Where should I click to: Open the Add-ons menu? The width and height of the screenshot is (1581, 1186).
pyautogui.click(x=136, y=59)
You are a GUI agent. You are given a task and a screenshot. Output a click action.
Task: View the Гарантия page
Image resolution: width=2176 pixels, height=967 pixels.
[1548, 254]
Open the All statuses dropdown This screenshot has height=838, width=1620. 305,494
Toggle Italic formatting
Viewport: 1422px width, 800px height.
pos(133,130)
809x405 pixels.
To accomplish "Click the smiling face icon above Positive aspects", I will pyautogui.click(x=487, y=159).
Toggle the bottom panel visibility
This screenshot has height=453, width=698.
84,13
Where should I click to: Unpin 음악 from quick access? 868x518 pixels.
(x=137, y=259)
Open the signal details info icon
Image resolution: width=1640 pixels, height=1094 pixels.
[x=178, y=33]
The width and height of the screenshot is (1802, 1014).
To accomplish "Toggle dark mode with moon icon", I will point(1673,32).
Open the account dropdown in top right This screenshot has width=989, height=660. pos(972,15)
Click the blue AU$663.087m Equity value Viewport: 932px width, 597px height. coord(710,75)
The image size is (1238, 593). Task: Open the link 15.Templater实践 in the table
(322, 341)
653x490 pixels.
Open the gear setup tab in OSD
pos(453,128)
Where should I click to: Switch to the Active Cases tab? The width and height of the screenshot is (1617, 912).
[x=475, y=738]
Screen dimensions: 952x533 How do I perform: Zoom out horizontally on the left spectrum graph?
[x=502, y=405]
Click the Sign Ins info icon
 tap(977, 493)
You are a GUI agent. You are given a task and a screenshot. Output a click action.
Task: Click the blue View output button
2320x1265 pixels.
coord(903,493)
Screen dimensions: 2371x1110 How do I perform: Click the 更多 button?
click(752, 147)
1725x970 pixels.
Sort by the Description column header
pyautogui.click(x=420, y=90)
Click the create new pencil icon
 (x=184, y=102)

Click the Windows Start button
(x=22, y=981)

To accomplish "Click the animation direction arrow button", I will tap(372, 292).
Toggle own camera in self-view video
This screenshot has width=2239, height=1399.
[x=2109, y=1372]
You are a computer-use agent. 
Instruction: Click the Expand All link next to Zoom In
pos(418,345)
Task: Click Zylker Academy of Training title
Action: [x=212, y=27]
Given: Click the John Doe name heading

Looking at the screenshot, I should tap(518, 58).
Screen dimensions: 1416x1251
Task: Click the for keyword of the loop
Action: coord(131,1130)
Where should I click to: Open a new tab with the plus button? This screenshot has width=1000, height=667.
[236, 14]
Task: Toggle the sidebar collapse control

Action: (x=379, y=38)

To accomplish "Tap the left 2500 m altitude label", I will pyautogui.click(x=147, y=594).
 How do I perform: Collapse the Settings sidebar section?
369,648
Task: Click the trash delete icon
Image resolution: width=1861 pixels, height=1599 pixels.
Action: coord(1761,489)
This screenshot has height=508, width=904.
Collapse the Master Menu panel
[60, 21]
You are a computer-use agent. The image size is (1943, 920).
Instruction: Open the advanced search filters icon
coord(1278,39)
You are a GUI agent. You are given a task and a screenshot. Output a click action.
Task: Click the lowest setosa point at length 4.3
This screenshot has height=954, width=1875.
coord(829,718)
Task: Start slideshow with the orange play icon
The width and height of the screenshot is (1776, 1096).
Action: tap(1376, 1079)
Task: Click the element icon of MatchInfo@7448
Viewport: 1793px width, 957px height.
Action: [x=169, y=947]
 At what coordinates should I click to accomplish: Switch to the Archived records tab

__________________________________________________

Task details
Starting at the line with "Task: Click the lowest", copy every line down to the last one above, exactly as written and with nothing else.

Result below
Task: Click the lowest setosa point at length 4.3
This screenshot has height=954, width=1875.
coord(829,718)
Task: Start slideshow with the orange play icon
The width and height of the screenshot is (1776, 1096).
Action: tap(1376, 1079)
Task: Click the element icon of MatchInfo@7448
Viewport: 1793px width, 957px height.
Action: [x=169, y=947]
 At what coordinates should I click to accomplish: Switch to the Archived records tab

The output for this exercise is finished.